**Problem description**
Copy exactly the lines of the data below that run from the line holding "администрация (231, 53)" through the line holding "Buy now [button] (1334, 431)", both ends included.

Segment Open

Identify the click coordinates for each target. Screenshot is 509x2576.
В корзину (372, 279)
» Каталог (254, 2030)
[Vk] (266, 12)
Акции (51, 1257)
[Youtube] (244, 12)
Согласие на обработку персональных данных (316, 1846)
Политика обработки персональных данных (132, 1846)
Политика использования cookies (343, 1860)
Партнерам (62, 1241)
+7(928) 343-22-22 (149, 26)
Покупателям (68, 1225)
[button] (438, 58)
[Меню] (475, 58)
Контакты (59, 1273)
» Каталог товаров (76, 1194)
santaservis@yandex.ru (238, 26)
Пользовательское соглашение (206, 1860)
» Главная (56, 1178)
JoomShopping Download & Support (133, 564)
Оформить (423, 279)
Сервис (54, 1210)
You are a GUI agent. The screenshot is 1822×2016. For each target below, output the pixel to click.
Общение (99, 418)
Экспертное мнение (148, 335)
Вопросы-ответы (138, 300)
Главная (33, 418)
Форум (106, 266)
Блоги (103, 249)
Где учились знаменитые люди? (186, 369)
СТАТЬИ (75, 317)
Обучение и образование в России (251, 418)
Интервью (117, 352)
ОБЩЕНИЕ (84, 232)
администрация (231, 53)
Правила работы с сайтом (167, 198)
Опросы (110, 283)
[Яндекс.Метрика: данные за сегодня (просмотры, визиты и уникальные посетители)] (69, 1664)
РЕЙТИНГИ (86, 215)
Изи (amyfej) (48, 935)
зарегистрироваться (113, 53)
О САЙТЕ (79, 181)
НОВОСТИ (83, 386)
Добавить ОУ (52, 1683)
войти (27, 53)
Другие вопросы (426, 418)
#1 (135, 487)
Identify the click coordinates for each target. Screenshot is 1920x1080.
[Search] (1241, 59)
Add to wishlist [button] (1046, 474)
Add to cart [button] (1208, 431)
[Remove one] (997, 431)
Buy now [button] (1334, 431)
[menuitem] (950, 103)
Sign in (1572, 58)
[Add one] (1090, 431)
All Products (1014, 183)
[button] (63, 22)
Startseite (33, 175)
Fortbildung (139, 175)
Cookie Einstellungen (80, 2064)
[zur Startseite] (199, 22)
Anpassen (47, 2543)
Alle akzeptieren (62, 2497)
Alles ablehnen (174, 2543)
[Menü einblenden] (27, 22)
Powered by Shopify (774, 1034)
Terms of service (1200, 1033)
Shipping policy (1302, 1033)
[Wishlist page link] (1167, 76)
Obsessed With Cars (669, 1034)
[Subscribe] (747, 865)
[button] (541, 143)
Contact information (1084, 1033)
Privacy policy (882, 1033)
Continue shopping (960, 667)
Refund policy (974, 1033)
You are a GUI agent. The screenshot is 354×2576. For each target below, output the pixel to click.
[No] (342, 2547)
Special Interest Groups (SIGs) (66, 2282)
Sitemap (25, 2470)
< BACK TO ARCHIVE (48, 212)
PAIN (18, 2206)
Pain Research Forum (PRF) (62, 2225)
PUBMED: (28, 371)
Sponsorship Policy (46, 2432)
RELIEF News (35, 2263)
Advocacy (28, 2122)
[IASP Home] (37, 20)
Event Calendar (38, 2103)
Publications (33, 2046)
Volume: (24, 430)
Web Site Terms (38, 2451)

Segment Closed

**Solved problem**
администрация (231, 53)
Правила работы с сайтом (167, 198)
Опросы (110, 283)
[Яндекс.Метрика: данные за сегодня (просмотры, визиты и уникальные посетители)] (69, 1664)
РЕЙТИНГИ (86, 215)
Изи (amyfej) (48, 935)
зарегистрироваться (113, 53)
О САЙТЕ (79, 181)
НОВОСТИ (83, 386)
Добавить ОУ (52, 1683)
войти (27, 53)
Другие вопросы (426, 418)
#1 (135, 487)
Identify the click coordinates for each target. Screenshot is 1920x1080.
[Search] (1241, 59)
Add to wishlist [button] (1046, 474)
Add to cart [button] (1208, 431)
[Remove one] (997, 431)
Buy now [button] (1334, 431)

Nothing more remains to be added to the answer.